::: Exercise materials :::

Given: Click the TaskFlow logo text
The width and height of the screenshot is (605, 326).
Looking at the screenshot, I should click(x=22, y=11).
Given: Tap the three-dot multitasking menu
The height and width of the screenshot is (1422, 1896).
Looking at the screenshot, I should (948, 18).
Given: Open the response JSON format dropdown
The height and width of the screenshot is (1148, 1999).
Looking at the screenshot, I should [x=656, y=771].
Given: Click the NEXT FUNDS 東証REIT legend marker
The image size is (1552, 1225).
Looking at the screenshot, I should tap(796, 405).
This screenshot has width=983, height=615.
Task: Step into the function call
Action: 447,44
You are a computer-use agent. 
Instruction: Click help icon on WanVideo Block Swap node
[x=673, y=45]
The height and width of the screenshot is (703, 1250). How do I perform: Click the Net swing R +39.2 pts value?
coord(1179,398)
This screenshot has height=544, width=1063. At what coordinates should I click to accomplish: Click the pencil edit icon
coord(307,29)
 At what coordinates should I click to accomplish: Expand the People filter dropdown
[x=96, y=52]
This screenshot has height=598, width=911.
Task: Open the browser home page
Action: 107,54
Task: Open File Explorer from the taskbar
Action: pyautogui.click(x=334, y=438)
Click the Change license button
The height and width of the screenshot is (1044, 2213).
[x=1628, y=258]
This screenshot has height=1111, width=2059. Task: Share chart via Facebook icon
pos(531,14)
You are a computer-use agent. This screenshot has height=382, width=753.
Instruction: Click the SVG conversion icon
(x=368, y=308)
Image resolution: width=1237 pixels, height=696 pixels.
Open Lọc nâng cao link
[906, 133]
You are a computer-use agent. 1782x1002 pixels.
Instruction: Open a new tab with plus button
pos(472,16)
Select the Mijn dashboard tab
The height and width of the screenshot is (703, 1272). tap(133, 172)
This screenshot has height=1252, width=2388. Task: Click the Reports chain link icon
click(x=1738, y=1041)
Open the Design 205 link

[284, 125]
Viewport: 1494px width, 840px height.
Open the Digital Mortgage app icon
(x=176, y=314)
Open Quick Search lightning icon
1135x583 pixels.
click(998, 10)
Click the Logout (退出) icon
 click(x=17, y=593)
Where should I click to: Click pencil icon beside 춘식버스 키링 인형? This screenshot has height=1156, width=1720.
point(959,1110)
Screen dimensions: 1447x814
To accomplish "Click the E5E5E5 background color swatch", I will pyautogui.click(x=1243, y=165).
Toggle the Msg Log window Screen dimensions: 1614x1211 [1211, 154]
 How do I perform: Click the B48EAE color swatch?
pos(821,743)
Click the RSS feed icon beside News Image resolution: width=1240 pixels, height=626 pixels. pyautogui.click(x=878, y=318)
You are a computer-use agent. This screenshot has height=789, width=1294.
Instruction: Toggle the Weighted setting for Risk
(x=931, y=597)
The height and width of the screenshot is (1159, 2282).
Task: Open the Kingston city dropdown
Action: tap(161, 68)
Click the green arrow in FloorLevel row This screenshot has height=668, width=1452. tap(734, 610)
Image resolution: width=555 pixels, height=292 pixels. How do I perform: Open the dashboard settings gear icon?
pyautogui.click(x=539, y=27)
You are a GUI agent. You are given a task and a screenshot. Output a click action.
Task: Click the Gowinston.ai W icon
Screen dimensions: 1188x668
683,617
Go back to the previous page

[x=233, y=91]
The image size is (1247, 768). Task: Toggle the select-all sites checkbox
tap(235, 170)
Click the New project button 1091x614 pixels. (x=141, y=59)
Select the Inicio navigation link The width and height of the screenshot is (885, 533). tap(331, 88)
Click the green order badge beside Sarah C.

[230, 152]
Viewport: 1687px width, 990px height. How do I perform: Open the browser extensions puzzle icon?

:::

[Action item]
The records above need to be transcribed in full. Keep every character unchanged.

[Solved exercise]
Given: Click the TaskFlow logo text
The width and height of the screenshot is (605, 326).
Looking at the screenshot, I should click(x=22, y=11).
Given: Tap the three-dot multitasking menu
The height and width of the screenshot is (1422, 1896).
Looking at the screenshot, I should (948, 18).
Given: Open the response JSON format dropdown
The height and width of the screenshot is (1148, 1999).
Looking at the screenshot, I should [x=656, y=771].
Given: Click the NEXT FUNDS 東証REIT legend marker
The image size is (1552, 1225).
Looking at the screenshot, I should tap(796, 405).
This screenshot has width=983, height=615.
Task: Step into the function call
Action: 447,44
You are a computer-use agent. 
Instruction: Click help icon on WanVideo Block Swap node
[x=673, y=45]
The height and width of the screenshot is (703, 1250). How do I perform: Click the Net swing R +39.2 pts value?
coord(1179,398)
This screenshot has height=544, width=1063. At what coordinates should I click to accomplish: Click the pencil edit icon
coord(307,29)
 At what coordinates should I click to accomplish: Expand the People filter dropdown
[x=96, y=52]
This screenshot has height=598, width=911.
Task: Open the browser home page
Action: 107,54
Task: Open File Explorer from the taskbar
Action: pyautogui.click(x=334, y=438)
Click the Change license button
The height and width of the screenshot is (1044, 2213).
[x=1628, y=258]
This screenshot has height=1111, width=2059. Task: Share chart via Facebook icon
pos(531,14)
You are a computer-use agent. This screenshot has height=382, width=753.
Instruction: Click the SVG conversion icon
(x=368, y=308)
Image resolution: width=1237 pixels, height=696 pixels.
Open Lọc nâng cao link
[906, 133]
You are a computer-use agent. 1782x1002 pixels.
Instruction: Open a new tab with plus button
pos(472,16)
Select the Mijn dashboard tab
The height and width of the screenshot is (703, 1272). tap(133, 172)
This screenshot has height=1252, width=2388. Task: Click the Reports chain link icon
click(x=1738, y=1041)
Open the Design 205 link

[284, 125]
Viewport: 1494px width, 840px height.
Open the Digital Mortgage app icon
(x=176, y=314)
Open Quick Search lightning icon
1135x583 pixels.
click(998, 10)
Click the Logout (退出) icon
 click(x=17, y=593)
Where should I click to: Click pencil icon beside 춘식버스 키링 인형? This screenshot has height=1156, width=1720.
point(959,1110)
Screen dimensions: 1447x814
To accomplish "Click the E5E5E5 background color swatch", I will pyautogui.click(x=1243, y=165).
Toggle the Msg Log window Screen dimensions: 1614x1211 [1211, 154]
 How do I perform: Click the B48EAE color swatch?
pos(821,743)
Click the RSS feed icon beside News Image resolution: width=1240 pixels, height=626 pixels. pyautogui.click(x=878, y=318)
You are a computer-use agent. This screenshot has height=789, width=1294.
Instruction: Toggle the Weighted setting for Risk
(x=931, y=597)
The height and width of the screenshot is (1159, 2282).
Task: Open the Kingston city dropdown
Action: tap(161, 68)
Click the green arrow in FloorLevel row This screenshot has height=668, width=1452. tap(734, 610)
Image resolution: width=555 pixels, height=292 pixels. How do I perform: Open the dashboard settings gear icon?
pyautogui.click(x=539, y=27)
You are a GUI agent. You are given a task and a screenshot. Output a click action.
Task: Click the Gowinston.ai W icon
Screen dimensions: 1188x668
683,617
Go back to the previous page

[x=233, y=91]
The image size is (1247, 768). Task: Toggle the select-all sites checkbox
tap(235, 170)
Click the New project button 1091x614 pixels. (x=141, y=59)
Select the Inicio navigation link The width and height of the screenshot is (885, 533). tap(331, 88)
Click the green order badge beside Sarah C.

[230, 152]
Viewport: 1687px width, 990px height. How do I perform: Open the browser extensions puzzle icon?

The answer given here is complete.